Extracted material:

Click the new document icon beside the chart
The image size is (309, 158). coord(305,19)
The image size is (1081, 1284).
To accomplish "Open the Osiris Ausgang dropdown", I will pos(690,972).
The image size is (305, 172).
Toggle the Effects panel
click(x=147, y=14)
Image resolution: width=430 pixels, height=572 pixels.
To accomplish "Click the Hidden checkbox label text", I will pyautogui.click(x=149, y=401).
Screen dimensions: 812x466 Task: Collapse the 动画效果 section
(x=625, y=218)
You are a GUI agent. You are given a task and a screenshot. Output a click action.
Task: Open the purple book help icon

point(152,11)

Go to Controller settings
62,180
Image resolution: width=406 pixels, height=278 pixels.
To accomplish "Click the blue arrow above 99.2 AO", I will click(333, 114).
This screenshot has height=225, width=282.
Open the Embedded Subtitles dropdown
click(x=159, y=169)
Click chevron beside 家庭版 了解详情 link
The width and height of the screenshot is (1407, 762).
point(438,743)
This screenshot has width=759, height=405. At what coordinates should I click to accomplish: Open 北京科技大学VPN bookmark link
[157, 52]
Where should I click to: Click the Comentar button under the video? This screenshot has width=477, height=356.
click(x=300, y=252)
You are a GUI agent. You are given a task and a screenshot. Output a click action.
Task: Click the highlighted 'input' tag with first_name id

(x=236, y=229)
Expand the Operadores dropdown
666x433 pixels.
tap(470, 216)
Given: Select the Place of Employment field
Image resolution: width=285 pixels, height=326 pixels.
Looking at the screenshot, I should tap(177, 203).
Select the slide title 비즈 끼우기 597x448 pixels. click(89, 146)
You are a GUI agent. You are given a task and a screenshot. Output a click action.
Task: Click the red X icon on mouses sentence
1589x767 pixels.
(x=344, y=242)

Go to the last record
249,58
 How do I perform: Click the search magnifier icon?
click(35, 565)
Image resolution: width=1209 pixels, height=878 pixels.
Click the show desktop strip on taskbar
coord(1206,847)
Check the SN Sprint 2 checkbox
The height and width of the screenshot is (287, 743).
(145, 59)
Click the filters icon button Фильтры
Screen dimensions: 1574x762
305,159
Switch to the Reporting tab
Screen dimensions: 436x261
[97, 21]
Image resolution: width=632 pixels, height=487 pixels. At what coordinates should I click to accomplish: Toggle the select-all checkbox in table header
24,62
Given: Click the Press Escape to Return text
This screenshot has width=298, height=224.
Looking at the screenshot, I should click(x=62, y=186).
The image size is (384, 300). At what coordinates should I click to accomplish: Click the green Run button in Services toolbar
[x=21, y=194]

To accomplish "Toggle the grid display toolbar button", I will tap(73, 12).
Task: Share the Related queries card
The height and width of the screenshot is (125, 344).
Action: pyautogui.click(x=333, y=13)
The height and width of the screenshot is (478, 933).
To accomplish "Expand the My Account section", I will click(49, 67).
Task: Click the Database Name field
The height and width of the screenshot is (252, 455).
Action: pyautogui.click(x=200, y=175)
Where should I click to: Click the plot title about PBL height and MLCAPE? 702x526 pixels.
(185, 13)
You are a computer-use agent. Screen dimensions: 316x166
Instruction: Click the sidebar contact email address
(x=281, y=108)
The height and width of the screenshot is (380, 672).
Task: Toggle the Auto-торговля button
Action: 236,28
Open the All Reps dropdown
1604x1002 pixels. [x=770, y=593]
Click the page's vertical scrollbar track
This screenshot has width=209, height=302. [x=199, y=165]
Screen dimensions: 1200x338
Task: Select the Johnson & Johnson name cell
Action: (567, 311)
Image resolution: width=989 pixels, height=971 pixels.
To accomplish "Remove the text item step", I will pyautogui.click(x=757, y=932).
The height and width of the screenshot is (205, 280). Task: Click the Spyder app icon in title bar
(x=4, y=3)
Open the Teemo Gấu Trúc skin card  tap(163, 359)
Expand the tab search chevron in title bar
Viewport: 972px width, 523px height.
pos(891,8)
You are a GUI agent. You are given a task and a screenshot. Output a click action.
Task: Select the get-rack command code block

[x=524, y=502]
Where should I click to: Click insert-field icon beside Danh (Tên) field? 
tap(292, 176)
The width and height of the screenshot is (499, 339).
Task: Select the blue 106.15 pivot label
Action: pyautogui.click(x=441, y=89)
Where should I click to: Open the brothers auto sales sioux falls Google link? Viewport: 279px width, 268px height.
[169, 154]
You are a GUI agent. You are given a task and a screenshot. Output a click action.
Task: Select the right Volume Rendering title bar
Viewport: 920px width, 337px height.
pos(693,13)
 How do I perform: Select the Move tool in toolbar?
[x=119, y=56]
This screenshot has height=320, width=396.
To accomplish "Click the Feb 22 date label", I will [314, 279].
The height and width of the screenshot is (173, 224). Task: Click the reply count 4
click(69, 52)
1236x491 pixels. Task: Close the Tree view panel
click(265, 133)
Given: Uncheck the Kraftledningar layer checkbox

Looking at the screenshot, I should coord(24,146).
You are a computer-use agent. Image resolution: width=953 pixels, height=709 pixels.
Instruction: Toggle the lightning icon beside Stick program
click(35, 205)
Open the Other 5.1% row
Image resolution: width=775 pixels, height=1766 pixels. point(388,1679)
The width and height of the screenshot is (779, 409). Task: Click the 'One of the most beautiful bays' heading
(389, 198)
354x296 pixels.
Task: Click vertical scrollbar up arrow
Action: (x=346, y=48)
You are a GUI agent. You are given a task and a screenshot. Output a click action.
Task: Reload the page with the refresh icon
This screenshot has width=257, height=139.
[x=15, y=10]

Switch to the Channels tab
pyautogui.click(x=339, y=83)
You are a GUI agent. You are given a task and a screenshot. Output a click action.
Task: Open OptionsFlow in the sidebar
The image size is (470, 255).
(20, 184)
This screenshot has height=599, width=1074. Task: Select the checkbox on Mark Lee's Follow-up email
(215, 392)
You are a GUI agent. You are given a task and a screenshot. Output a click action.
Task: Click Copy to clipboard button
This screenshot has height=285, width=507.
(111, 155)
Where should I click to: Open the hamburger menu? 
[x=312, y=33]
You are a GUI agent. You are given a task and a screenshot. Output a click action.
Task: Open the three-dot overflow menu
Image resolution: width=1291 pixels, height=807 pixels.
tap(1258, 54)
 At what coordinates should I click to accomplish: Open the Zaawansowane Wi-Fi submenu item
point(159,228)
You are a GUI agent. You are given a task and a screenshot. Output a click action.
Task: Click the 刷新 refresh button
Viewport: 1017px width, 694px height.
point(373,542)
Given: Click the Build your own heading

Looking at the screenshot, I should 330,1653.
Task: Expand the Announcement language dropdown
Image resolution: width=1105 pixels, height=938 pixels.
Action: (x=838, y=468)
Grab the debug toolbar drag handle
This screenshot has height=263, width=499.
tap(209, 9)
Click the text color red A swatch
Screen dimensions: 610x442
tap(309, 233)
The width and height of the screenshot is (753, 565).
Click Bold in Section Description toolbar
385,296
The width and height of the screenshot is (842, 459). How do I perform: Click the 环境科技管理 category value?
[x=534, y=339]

Task description:
Scan the listing above for the word "refresh" and show each line where it is found.

Problem solution:
Task: Reload the page with the refresh icon
Task: Click the 刷新 refresh button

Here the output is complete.